“The strategy of being obstructionist can work or fail … and so far it’s working for us.”
—Senate Minority Whip Trent Lott, R-Miss.
Roll Call, April 18
A partisan minority in the U.S. Senate has blocked legislation that would lower the price of prescription drugs for seniors, invest in alternative energy sources while cutting subsidies to oil companies, require U.S. soldiers get adequate rest and training at home between tours in Iraq, and empower employees to join together to form unions at work. Each of these enjoyed the overwhelming support of the American people, and majority support in both the House and Senate.
In all, Senate Republicans have launched 43 filibusters in the first seven months of the Congress, on a pace to triple the previous record. Senate Minority Leader Mitch McConnell has brazenly announced that every “controversial measure” will face a filibuster in the Senate, trampling majority rule to require 60 votes to cut off the filibuster. No longer can reforms be passed on a clean up-or-down majority vote in the Senate.

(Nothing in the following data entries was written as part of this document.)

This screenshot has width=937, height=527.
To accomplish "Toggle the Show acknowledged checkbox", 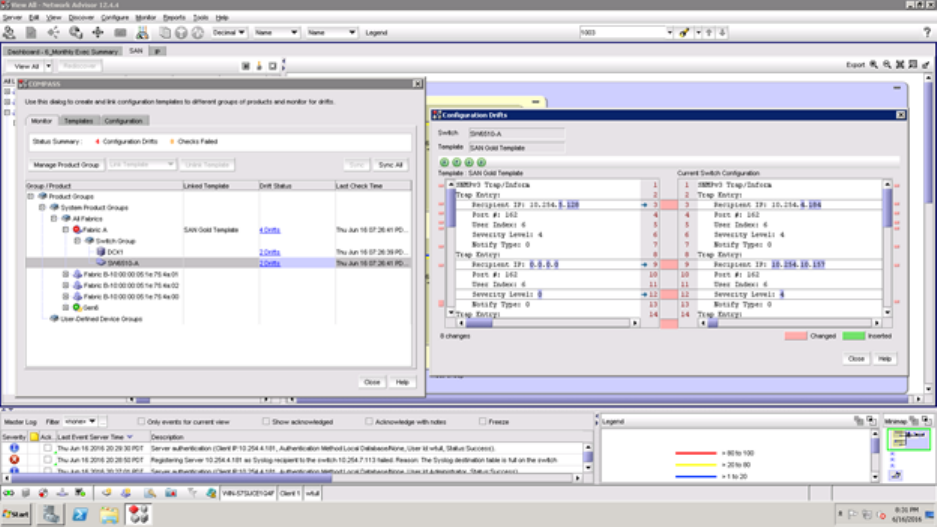I will (266, 422).
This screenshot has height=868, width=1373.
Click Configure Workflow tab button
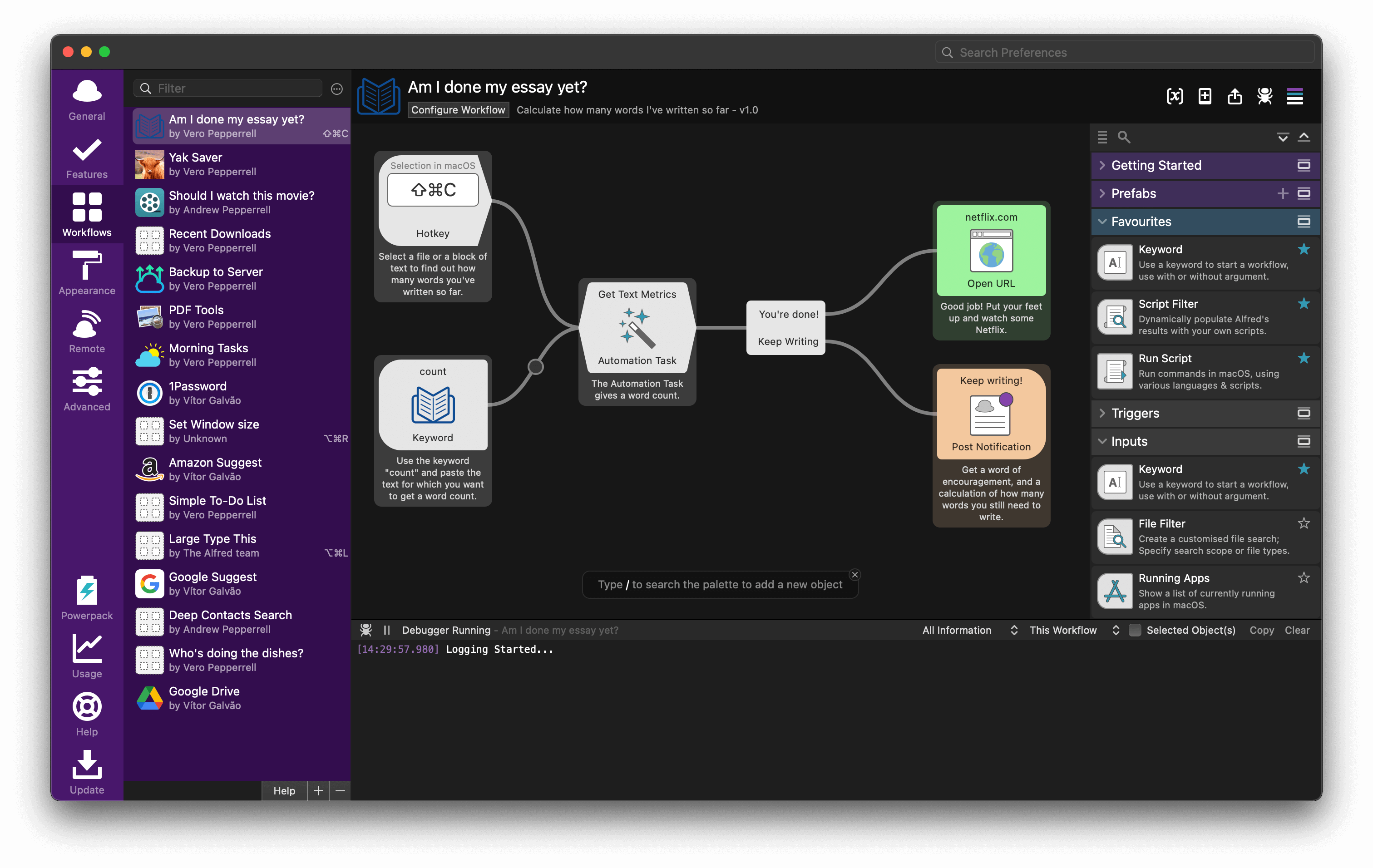(459, 109)
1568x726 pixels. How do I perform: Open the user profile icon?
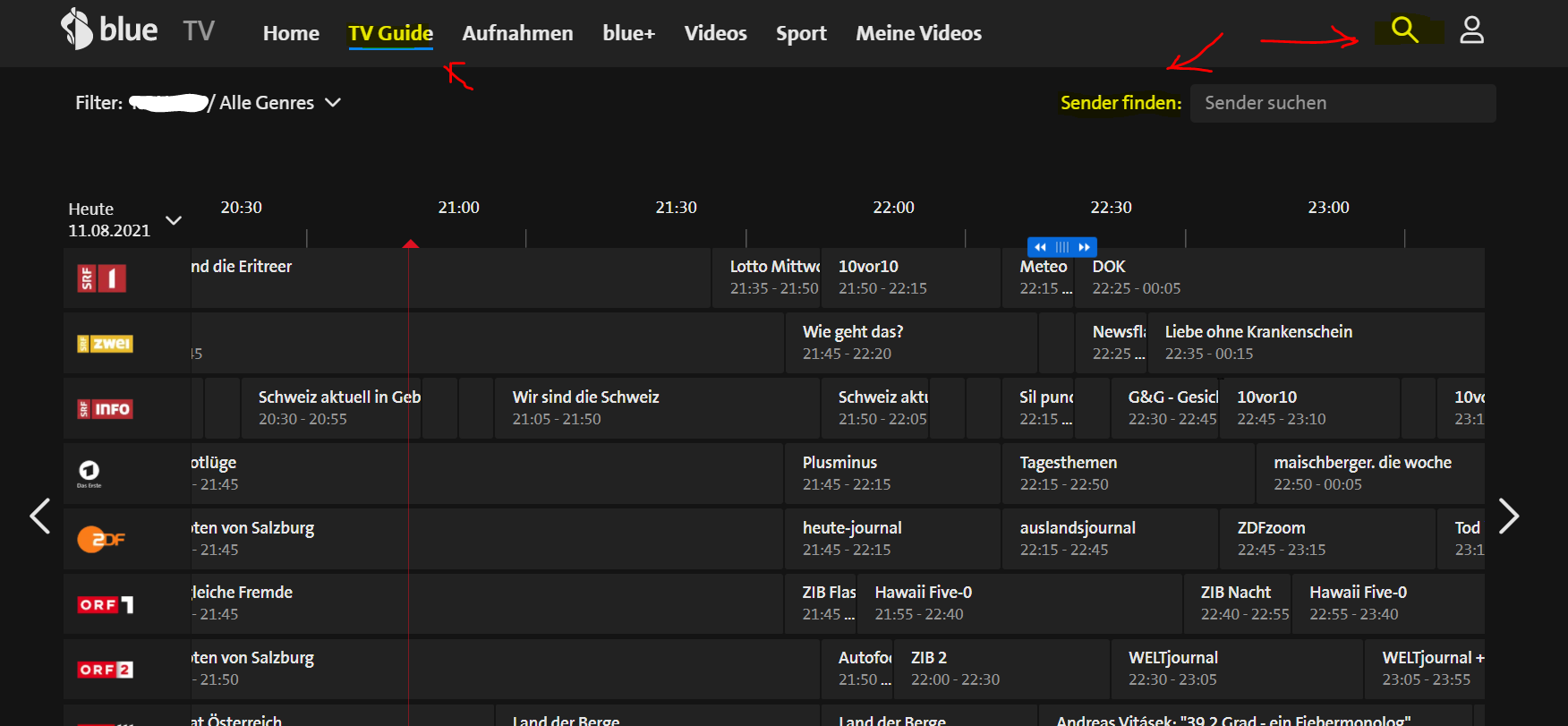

President Bush has vetoed legislation that would require him to end the occupation of Iraq and would allow stem cell research to go forward. Each of these enjoyed overwhelming support from the American people and passed the House and Senate. In all, the president has threatened 31 vetoes between May 1 and August 1, including a threat to legislation that will extend health care to millions of children, lower interest rates on student loans, and increase monitoring of food and other imports through our nation’s ports.
The Republican minority in the Congress is now planning to use this August recess to rail against the “do-nothing” Congress. Sen. John Kyl, R-Ariz., has reportedly distributed talking points about the failure of the Congress to get things done. Already the House and Senate minority leaders are trotting out laugh lines about the “post-office Congress” that does nothing but name post offices and launch divisive witch hunts against the administration.
This is akin to someone mugging the postman and then complaining that the mail isn’t delivered on time. In fact, the Bush White House and Republican minority have pursued a systematic and openly admitted strategy of obstruction.